(Text section):

I know what they mean! Think of the notorious pseudo-scientist Sir Isaac Newton, who declared that an object will continue in uniform, straight-line motion (rest being a special case of this) unless acted upon by a force. And how do we know that's right? How do we find out if a force is present? We use F=MA, in other words, we detect a force by seeing if some mass is deviating from uniform, straight-line motion! As the famed physicist Sir Arthur Eddington re-phrased these two laws, "Objects move in straight lines unless they don't."

This is not a criticism of Newton, but of the afore-mentioned Creationists. They, along with many others, have not realized that such tautologies are crucial in a science, for they set up the concepts that will direct further research. Of course, they themselves are not subject to empirical investigation -- they are the assumptions underlying empirical work, which never starts from a blank slate -- to do so is impossible, in fact. You can't set out with zero conceptual apparatus and "just start testin' sh*t" -- how would you ever have any idea what you were testing?

(Set of tasks):
a – Write out everything in the passage about Newton's laws from "This is not" down to "you were testing?".
b – Extend the passage about Newton's laws by writing what comes next after its final sentence.

(Provided material):
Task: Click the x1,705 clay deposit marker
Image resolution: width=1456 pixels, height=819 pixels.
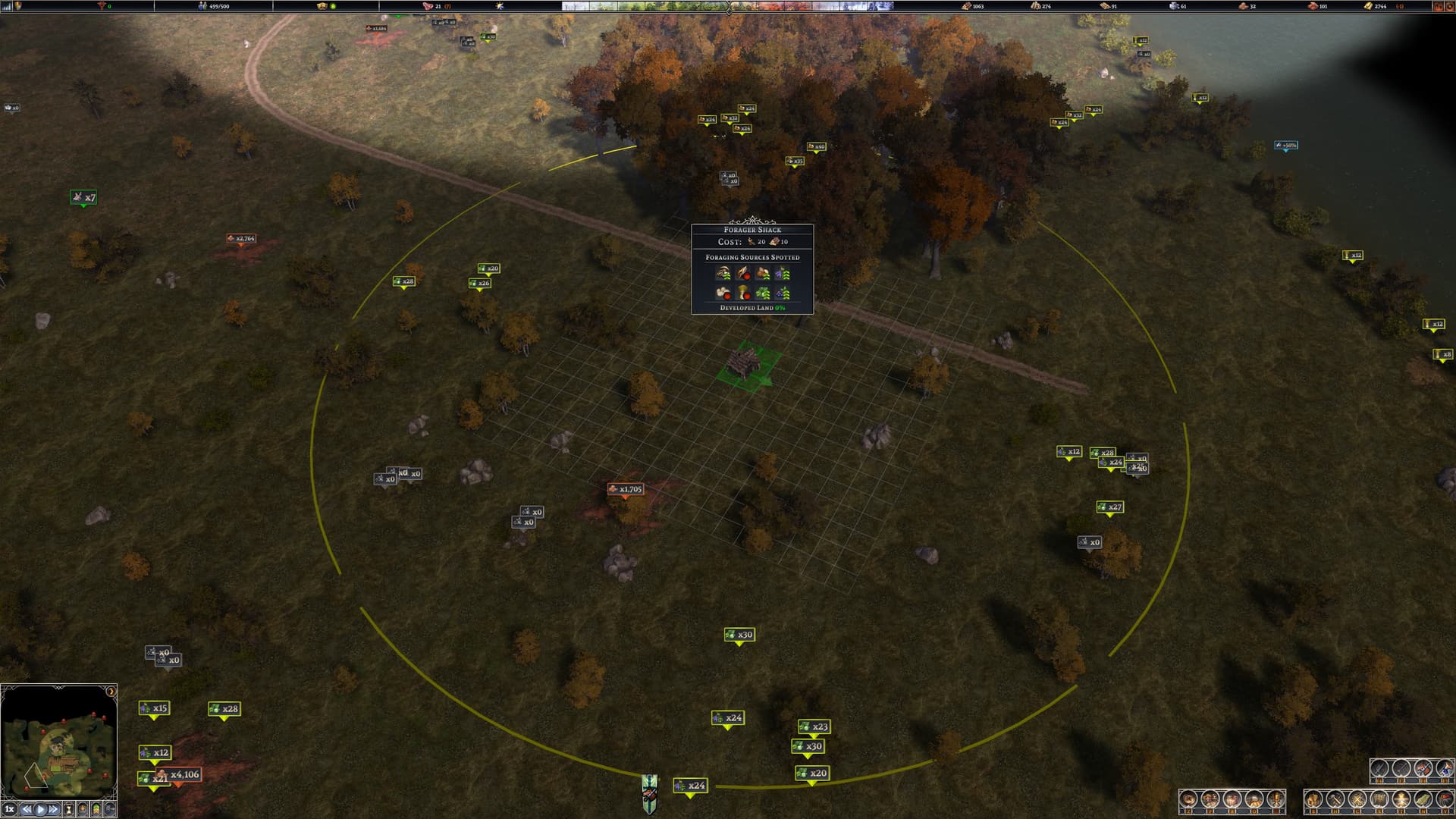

(Answers for this exercise):
a –
This is not a criticism of Newton, but of the afore-mentioned Creationists. They, along with many others, have not realized that such tautologies are crucial in a science, for they set up the concepts that will direct further research. Of course, they themselves are not subject to empirical investigation -- they are the assumptions underlying empirical work, which never starts from a blank slate -- to do so is impossible, in fact. You can't set out with zero conceptual apparatus and "just start testin' sh*t" -- how would you ever have any idea what you were testing?

b –
Oh, and the silly Mr. G.A. Peseley, whoever he is, seems unaware that a dictionary is a giant tautological network!

Comments

  1. Oh man, that link was embarrassing. As Dick Clark (not the old guy, but rather the Mises Institute aficionado) once put it to me when I had newly converted, "A lot of times Christians are their own worst enemies."

    What's really ridiculous is that those guys being quoted first point out it's a tautology, and then say "...which has nothing to do with the origin of species." In context it doesn't seem that they realize THIS is the modern evolutionist's solution to the Popperian critique!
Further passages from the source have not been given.